100 shipped for the 12's


125 shipped for the 15's


WHOA talk about a deal, wish I could hear the 15's lol


http://search.ebay.com/_W0QQsassZidaudioQQhtZ-1


----------



## FaintReality (May 15, 2005)

The 12's look pretty sexy w/ the all black cone  


Too tempting  

Dave


----------



## VisionxOrb (Feb 27, 2006)

15s are tempting for a new HT sub (12s are to deep to use in my truck) but ive been saving that money for some diyma 12s grrr where are they

PS the shop site is kina weird


----------



## minitruck_freq (Mar 27, 2005)

i was told that those subs were suppose to go to Elemental Designs but apparantly there was a problem between ID and Ben so they went to ebay instead. they are basically ED Ov.2's


----------



## corrado (Jun 15, 2005)

are they IDQ ? can someone confirm ?


----------



## FaintReality (May 15, 2005)

minitruck_freq said:


> i was told that those subs were suppose to go to Elemental Designs but apparantly there was a problem between ID and Ben so they went to ebay instead. they are basically ED Ov.2's




Rumors already starting, rediculious  Just like the one that said eD couldn't pay there bills so they went to ebay  


Dave


----------



## minitruck_freq (Mar 27, 2005)

my info came from a reliable source.


----------



## ludlamtheory (May 31, 2005)

how do you guys think these would do IB?


----------



## zfactor (Oct 19, 2005)

im with mini on this one i "heard" similar.... lol


----------



## legend94 (Mar 15, 2006)

any idea why the 12s say id and the 10s are blank?


----------



## zfactor (Oct 19, 2005)

prob just the dustcaps they had on hand.....


----------



## minitruck_freq (Mar 27, 2005)

they used some spare parts.


----------



## ludlamtheory (May 31, 2005)

someone buy me two so I can run them IB
I'm broke


----------



## VisionxOrb (Feb 27, 2006)

not that this means much but if you looked at the ebay pics and the the pics for the O seires on eD website they have the same motor and basket.
didnt know eD contracted with ID, these are about half of the current price of the ones on eD which are still in preproduction. the diyma 12s might have to wait while i pick up some new 15s


----------



## DonutHands (Jan 27, 2006)

there was an email from the owner, said somthing along the lines that they had a bunch of parts lying around and needed to make room, so they threw some speakers together and put them on ebay.


----------



## minitruck_freq (Mar 27, 2005)

LOL so what is the "real" story? alot of rumors seem to be floating around. so does anyone know the truth behind these mysterious subs on ebay???


----------



## zfactor (Oct 19, 2005)

dont know mini i heard what you did.. so cant say for sure..


----------



## DonutHands (Jan 27, 2006)

in the last thread there was a post by someone who knew the owner and emailed him directly, the poster pasted the reply in the thread. should be easy to find.

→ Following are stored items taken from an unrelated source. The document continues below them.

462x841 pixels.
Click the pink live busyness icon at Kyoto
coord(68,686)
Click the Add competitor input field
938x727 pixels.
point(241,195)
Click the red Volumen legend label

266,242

Edit: my mistake, the thread i read was on carsound.com they seem to have done a bit of research to find out what these subs really are.

http://www.carsound.com/UBB/ultimatebb.php?ubb=get_topic;f=18;t=011269


----------



## minitruck_freq (Mar 27, 2005)

ID is just being politically correct.


----------



## zfactor (Oct 19, 2005)

good idea ill just call eric and ask him....


----------



## DonutHands (Jan 27, 2006)

and then the question is, are the DIYMA subs worth $70-80 more than this ID 12"?


----------



## minitruck_freq (Mar 27, 2005)

there's only 1 way to find out. buy one.


----------



## Thoraudio (Aug 9, 2005)

my ? is, if all these are are truely ID overstocks, why are people being banned from Icix for just mentioning them?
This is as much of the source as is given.